In a January 23 online discussion, Washington Post reporter John Solomon defended his controversial article about Democratic presidential candidate John Edwards' recent sale of his house by suggesting -- without offering any evidence -- that the sale violated “federal campaign law” disclosure requirements.
Solomon explicitly stated in his response that the disclosure requirement “is encoded in federal campaign law” but offered no evidence to support that contention. Indeed, that argument is absent entirely from the January 19 article. And Solomon himself seemed to contradict his own allegations with his next answer, in which he said, “A frontpage story doesn't have to always find wrongdoing or lead to prosecutions.”
Further, in suggesting that Edwards broke disclosure laws, Solomon apparently misstated that law.
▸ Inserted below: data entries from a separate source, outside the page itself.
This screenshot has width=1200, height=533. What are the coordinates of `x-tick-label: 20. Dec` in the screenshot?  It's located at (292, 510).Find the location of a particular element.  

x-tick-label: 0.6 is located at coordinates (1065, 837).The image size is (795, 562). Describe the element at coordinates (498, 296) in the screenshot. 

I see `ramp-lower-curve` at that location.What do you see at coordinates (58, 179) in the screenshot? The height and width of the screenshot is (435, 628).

Executive Branch Personnel Public Financial Disclosure Reports -- which must be filed by presidential candidates, and to which Solomon is apparently referring -- do contain a section for “transactions.” But that section -- Schedule B, Part 1 -- specifically instructs candidates not to report the sale of a personal residence. The instructions read: “Do not report a transaction involving property used solely as your personal residence.” In fact, presidential candidates -- as opposed to current officeholders -- are exempted from filling out Schedule B altogether. The top of Schedule B reads: “Do not complete Schedule B if you are a new entrant, nominee, or Vice Presidential or Presidential candidate.” See, for example, Howard Dean's 2003 filing and President Bush's 2006 filing.
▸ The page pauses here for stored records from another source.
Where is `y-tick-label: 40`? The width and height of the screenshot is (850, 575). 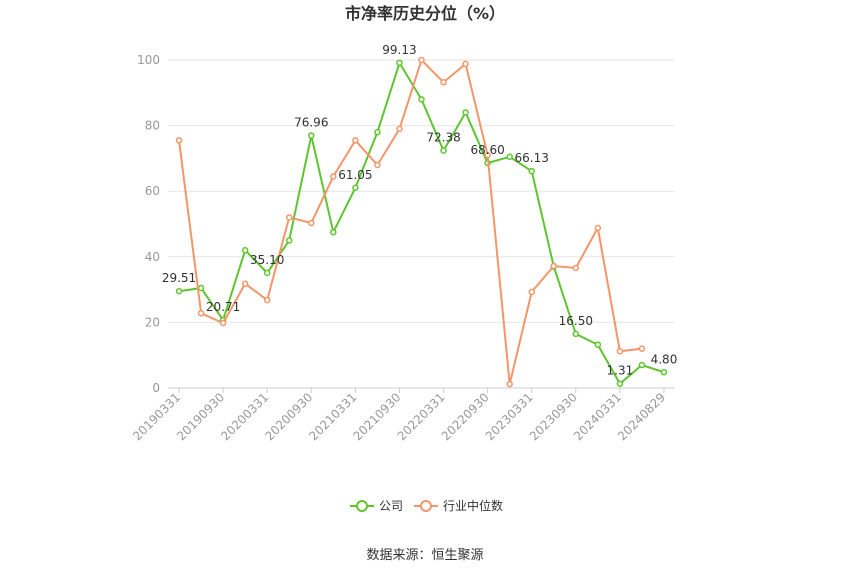
y-tick-label: 40 is located at coordinates (152, 257).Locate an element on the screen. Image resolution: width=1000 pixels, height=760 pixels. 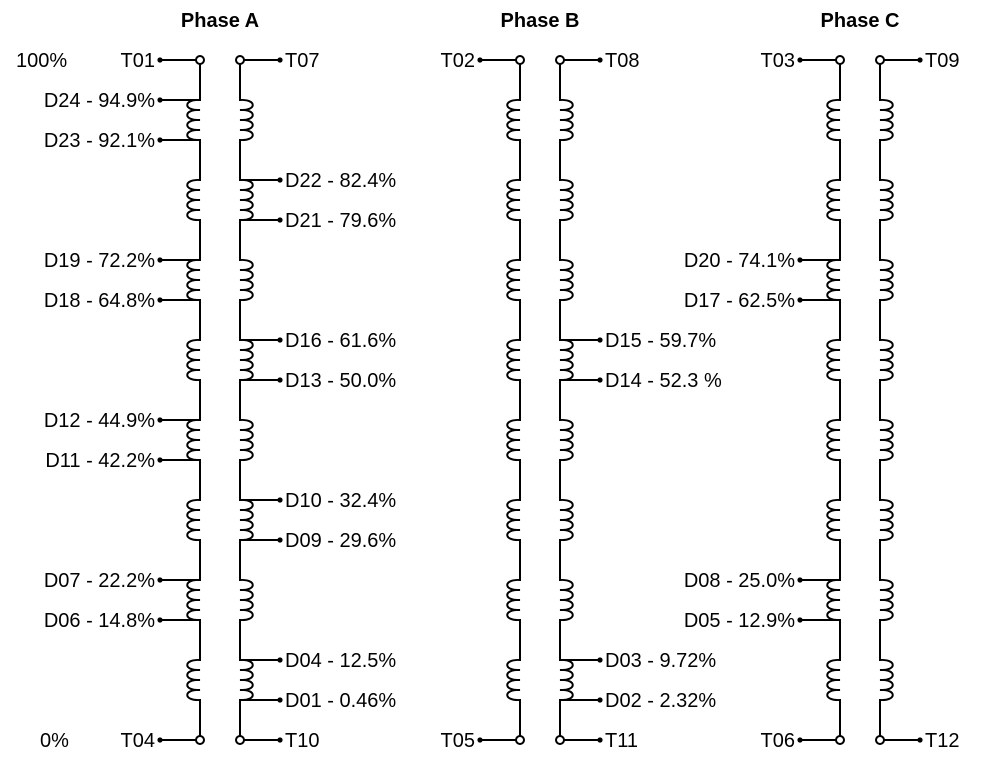
phase-a-top-left-terminal: T01 is located at coordinates (138, 61).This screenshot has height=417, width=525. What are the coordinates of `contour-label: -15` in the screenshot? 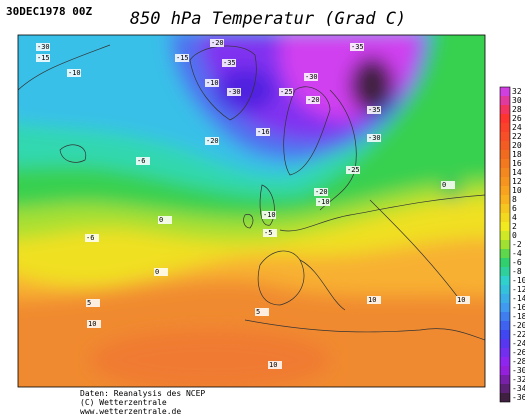 It's located at (44, 58).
From the January 23 online discussion:
Washington: A quick question about the Edwards story -- leaving aside the politics for a moment, wouldn't it have been against D.C. law for Edwards to refuse the sale? I didn't think you were allowed to accept or reject a sale for political reasons, and I was wondering why this wasn't mentioned in the story (if true).
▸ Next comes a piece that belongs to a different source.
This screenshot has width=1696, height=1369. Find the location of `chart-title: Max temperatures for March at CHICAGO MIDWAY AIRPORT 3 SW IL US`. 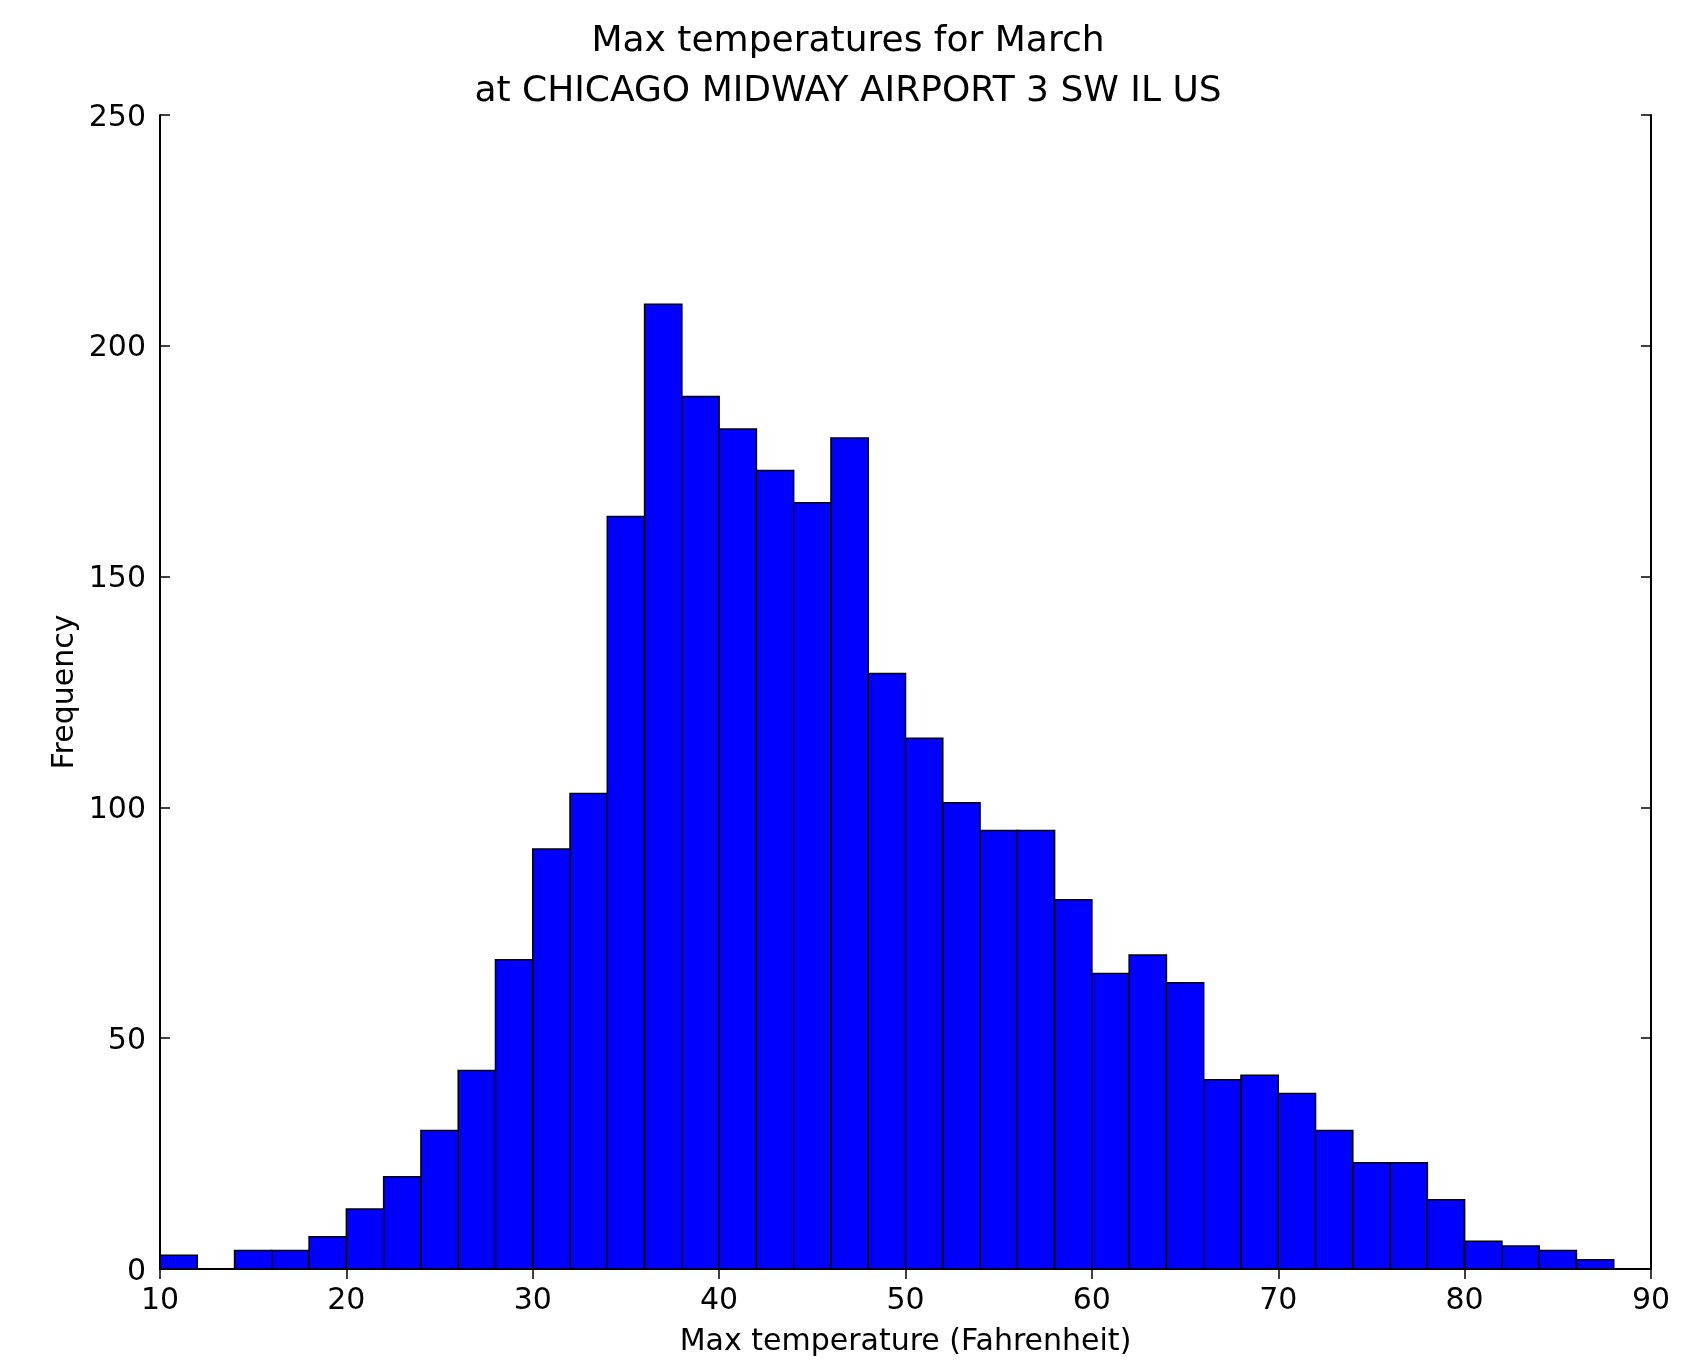

chart-title: Max temperatures for March at CHICAGO MIDWAY AIRPORT 3 SW IL US is located at coordinates (848, 63).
John Solomon: Thanks for this question. Certainly there's been lots of discussion in the blogs about this story and let me try to address the core issue. This wasn't a story about whether John Edwards should or shouldn't have picked the Klaassens as buyers. It was a story about the transparency of the deal. Those who aspire to the highest office in the land are required to disclose their financial dealings to the fullest extent. That isn't a political requirement or some media-driven imposition. It is encoded in the federal campaign law. When Edwards' campaign first disclosed the deal, much detail was lacking about the deal _ most importantly the name of the buyers. Such information is critical to the transparency of a transaction involving $5.2 million that occurred on the night before Edwards launched his candidacy. Our story simply filled in the missing blanks.
South Burlington, Vt.: Any second thoughts on your Edwards' house sale story? Even your own ombudsperson wants to know “where's the beef?”
John Solomon: I have no regrets at all about the story or its play in the Post. I would have written it the same way and reported it the same way _ whether it was a Republican or Democrat or independent. Highlighting who political leaders do business with is an essential role for journalists. A frontpage story doesn't have to always find wrongdoing or lead to prosecutions. It can simply illuminate how a candidate chose to address a basic requirement of his campaign _ achieving transparency on his or her financial dealings. And Edwards has hardly been singled out. Newspapers have given frontpage examination to numerous real estate transactions in the last year from Obama and Cunningham to Reid and Hastert.